Collected data
· · · ·
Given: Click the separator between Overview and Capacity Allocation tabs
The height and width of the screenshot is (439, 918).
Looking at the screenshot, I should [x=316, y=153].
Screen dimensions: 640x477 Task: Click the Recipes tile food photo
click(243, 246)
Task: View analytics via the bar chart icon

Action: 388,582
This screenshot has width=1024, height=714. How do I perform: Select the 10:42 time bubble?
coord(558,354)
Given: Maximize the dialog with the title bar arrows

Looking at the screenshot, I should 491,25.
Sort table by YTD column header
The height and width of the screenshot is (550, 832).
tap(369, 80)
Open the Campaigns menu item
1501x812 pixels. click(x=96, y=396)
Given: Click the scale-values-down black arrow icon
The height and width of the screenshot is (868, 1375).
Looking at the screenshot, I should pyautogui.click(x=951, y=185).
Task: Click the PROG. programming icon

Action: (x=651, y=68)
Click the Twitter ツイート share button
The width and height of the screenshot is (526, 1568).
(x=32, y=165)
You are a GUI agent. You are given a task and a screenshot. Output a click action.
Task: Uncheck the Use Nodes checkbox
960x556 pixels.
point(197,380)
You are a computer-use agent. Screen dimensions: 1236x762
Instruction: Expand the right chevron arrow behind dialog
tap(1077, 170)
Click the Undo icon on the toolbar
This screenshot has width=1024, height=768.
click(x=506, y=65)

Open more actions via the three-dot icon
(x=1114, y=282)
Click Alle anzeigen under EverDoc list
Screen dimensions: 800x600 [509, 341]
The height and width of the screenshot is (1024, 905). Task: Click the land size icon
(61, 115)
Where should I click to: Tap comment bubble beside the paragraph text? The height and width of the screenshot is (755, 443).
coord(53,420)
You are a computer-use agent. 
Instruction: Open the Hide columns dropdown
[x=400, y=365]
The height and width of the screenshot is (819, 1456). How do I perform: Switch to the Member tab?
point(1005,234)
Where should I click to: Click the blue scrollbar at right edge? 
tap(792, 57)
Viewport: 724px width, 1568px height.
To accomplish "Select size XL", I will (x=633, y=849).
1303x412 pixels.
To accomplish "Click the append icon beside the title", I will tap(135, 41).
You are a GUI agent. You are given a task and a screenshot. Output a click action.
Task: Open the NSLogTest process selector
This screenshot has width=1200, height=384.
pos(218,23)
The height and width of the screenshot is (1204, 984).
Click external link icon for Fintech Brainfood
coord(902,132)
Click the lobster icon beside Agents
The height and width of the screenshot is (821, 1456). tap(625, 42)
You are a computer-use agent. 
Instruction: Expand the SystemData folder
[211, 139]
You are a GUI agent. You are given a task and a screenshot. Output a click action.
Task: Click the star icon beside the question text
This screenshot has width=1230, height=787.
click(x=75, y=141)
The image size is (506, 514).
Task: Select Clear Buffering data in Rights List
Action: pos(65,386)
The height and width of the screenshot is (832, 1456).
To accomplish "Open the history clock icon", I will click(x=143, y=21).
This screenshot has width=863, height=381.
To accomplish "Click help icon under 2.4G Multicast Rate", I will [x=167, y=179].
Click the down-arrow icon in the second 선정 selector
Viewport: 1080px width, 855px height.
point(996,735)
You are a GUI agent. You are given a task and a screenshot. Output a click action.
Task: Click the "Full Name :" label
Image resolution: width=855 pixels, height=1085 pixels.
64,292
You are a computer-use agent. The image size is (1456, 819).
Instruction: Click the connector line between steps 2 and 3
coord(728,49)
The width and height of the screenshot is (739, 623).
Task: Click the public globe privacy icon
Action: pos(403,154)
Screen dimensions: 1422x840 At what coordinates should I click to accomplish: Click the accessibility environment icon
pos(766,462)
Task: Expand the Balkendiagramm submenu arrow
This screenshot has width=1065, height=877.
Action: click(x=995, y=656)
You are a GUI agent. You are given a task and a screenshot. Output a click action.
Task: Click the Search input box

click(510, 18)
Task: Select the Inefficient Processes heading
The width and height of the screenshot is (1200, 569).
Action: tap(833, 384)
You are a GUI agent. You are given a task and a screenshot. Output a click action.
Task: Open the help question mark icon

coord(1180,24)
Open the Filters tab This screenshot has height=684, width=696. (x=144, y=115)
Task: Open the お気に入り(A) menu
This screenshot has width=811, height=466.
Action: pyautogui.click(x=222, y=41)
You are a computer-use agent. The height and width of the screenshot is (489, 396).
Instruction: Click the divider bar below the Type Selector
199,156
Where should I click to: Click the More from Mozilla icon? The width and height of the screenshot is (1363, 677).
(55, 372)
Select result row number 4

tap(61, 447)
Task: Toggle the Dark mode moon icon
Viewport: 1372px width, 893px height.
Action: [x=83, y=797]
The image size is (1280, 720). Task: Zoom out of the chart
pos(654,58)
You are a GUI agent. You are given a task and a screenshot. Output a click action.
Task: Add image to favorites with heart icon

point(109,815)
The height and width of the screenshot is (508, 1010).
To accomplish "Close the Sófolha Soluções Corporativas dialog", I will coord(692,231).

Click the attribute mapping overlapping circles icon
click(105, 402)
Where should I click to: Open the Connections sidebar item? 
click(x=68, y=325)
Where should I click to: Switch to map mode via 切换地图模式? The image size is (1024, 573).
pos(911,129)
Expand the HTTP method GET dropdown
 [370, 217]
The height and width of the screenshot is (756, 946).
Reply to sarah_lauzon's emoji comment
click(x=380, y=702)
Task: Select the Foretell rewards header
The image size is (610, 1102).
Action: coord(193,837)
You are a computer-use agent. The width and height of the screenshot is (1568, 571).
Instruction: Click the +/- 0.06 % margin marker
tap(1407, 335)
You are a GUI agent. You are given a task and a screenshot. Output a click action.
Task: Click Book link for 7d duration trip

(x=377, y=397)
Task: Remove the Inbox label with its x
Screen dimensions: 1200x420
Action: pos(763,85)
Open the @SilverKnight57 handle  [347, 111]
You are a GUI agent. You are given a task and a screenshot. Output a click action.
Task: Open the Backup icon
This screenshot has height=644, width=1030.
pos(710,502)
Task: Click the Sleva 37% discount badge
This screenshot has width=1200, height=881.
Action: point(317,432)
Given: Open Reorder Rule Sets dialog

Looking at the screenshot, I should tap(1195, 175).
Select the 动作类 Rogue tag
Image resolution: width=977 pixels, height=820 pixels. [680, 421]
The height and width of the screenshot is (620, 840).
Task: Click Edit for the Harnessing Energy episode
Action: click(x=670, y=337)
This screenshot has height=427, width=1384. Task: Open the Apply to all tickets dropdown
· · · ·
> [Exercise objective]
Copy every entry exactly, missing none.

> [Solution for this problem]
Given: Click the separator between Overview and Capacity Allocation tabs
The height and width of the screenshot is (439, 918).
Looking at the screenshot, I should [x=316, y=153].
Screen dimensions: 640x477 Task: Click the Recipes tile food photo
click(243, 246)
Task: View analytics via the bar chart icon

Action: 388,582
This screenshot has width=1024, height=714. How do I perform: Select the 10:42 time bubble?
coord(558,354)
Given: Maximize the dialog with the title bar arrows

Looking at the screenshot, I should 491,25.
Sort table by YTD column header
The height and width of the screenshot is (550, 832).
tap(369, 80)
Open the Campaigns menu item
1501x812 pixels. click(x=96, y=396)
Given: Click the scale-values-down black arrow icon
The height and width of the screenshot is (868, 1375).
Looking at the screenshot, I should pyautogui.click(x=951, y=185).
Task: Click the PROG. programming icon

Action: (x=651, y=68)
Click the Twitter ツイート share button
The width and height of the screenshot is (526, 1568).
(x=32, y=165)
You are a GUI agent. You are given a task and a screenshot. Output a click action.
Task: Uncheck the Use Nodes checkbox
960x556 pixels.
point(197,380)
You are a computer-use agent. Screen dimensions: 1236x762
Instruction: Expand the right chevron arrow behind dialog
tap(1077, 170)
Click the Undo icon on the toolbar
This screenshot has width=1024, height=768.
click(x=506, y=65)

Open more actions via the three-dot icon
(x=1114, y=282)
Click Alle anzeigen under EverDoc list
Screen dimensions: 800x600 [509, 341]
The height and width of the screenshot is (1024, 905). Task: Click the land size icon
(61, 115)
Where should I click to: Tap comment bubble beside the paragraph text? The height and width of the screenshot is (755, 443).
coord(53,420)
You are a computer-use agent. 
Instruction: Open the Hide columns dropdown
[x=400, y=365]
The height and width of the screenshot is (819, 1456). How do I perform: Switch to the Member tab?
point(1005,234)
Where should I click to: Click the blue scrollbar at right edge? 
tap(792, 57)
Viewport: 724px width, 1568px height.
To accomplish "Select size XL", I will (x=633, y=849).
1303x412 pixels.
To accomplish "Click the append icon beside the title", I will tap(135, 41).
You are a GUI agent. You are given a task and a screenshot. Output a click action.
Task: Open the NSLogTest process selector
This screenshot has width=1200, height=384.
pos(218,23)
The height and width of the screenshot is (1204, 984).
Click external link icon for Fintech Brainfood
coord(902,132)
Click the lobster icon beside Agents
The height and width of the screenshot is (821, 1456). tap(625, 42)
You are a computer-use agent. 
Instruction: Expand the SystemData folder
[211, 139]
You are a GUI agent. You are given a task and a screenshot. Output a click action.
Task: Click the star icon beside the question text
This screenshot has width=1230, height=787.
click(x=75, y=141)
The image size is (506, 514).
Task: Select Clear Buffering data in Rights List
Action: pos(65,386)
The height and width of the screenshot is (832, 1456).
To accomplish "Open the history clock icon", I will click(x=143, y=21).
This screenshot has width=863, height=381.
To accomplish "Click help icon under 2.4G Multicast Rate", I will [x=167, y=179].
Click the down-arrow icon in the second 선정 selector
Viewport: 1080px width, 855px height.
point(996,735)
You are a GUI agent. You are given a task and a screenshot. Output a click action.
Task: Click the "Full Name :" label
Image resolution: width=855 pixels, height=1085 pixels.
64,292
You are a computer-use agent. The image size is (1456, 819).
Instruction: Click the connector line between steps 2 and 3
coord(728,49)
The width and height of the screenshot is (739, 623).
Task: Click the public globe privacy icon
Action: pos(403,154)
Screen dimensions: 1422x840 At what coordinates should I click to accomplish: Click the accessibility environment icon
pos(766,462)
Task: Expand the Balkendiagramm submenu arrow
This screenshot has width=1065, height=877.
Action: click(x=995, y=656)
You are a GUI agent. You are given a task and a screenshot. Output a click action.
Task: Click the Search input box

click(510, 18)
Task: Select the Inefficient Processes heading
The width and height of the screenshot is (1200, 569).
Action: tap(833, 384)
You are a GUI agent. You are given a task and a screenshot. Output a click action.
Task: Open the help question mark icon

coord(1180,24)
Open the Filters tab This screenshot has height=684, width=696. (x=144, y=115)
Task: Open the お気に入り(A) menu
This screenshot has width=811, height=466.
Action: pyautogui.click(x=222, y=41)
You are a computer-use agent. The height and width of the screenshot is (489, 396).
Instruction: Click the divider bar below the Type Selector
199,156
Where should I click to: Click the More from Mozilla icon? The width and height of the screenshot is (1363, 677).
(55, 372)
Select result row number 4

tap(61, 447)
Task: Toggle the Dark mode moon icon
Viewport: 1372px width, 893px height.
Action: [x=83, y=797]
The image size is (1280, 720). Task: Zoom out of the chart
pos(654,58)
You are a GUI agent. You are given a task and a screenshot. Output a click action.
Task: Add image to favorites with heart icon

point(109,815)
The height and width of the screenshot is (508, 1010).
To accomplish "Close the Sófolha Soluções Corporativas dialog", I will coord(692,231).

Click the attribute mapping overlapping circles icon
click(105, 402)
Where should I click to: Open the Connections sidebar item? 
click(x=68, y=325)
Where should I click to: Switch to map mode via 切换地图模式? The image size is (1024, 573).
pos(911,129)
Expand the HTTP method GET dropdown
 [370, 217]
The height and width of the screenshot is (756, 946).
Reply to sarah_lauzon's emoji comment
click(x=380, y=702)
Task: Select the Foretell rewards header
The image size is (610, 1102).
Action: coord(193,837)
You are a computer-use agent. The width and height of the screenshot is (1568, 571).
Instruction: Click the +/- 0.06 % margin marker
tap(1407, 335)
You are a GUI agent. You are given a task and a screenshot. Output a click action.
Task: Click Book link for 7d duration trip

(x=377, y=397)
Task: Remove the Inbox label with its x
Screen dimensions: 1200x420
Action: pos(763,85)
Open the @SilverKnight57 handle  [347, 111]
You are a GUI agent. You are given a task and a screenshot. Output a click action.
Task: Open the Backup icon
This screenshot has height=644, width=1030.
pos(710,502)
Task: Click the Sleva 37% discount badge
This screenshot has width=1200, height=881.
Action: point(317,432)
Given: Open Reorder Rule Sets dialog

Looking at the screenshot, I should tap(1195, 175).
Select the 动作类 Rogue tag
Image resolution: width=977 pixels, height=820 pixels. [680, 421]
The height and width of the screenshot is (620, 840).
Task: Click Edit for the Harnessing Energy episode
Action: click(x=670, y=337)
This screenshot has height=427, width=1384. Task: Open the Apply to all tickets dropdown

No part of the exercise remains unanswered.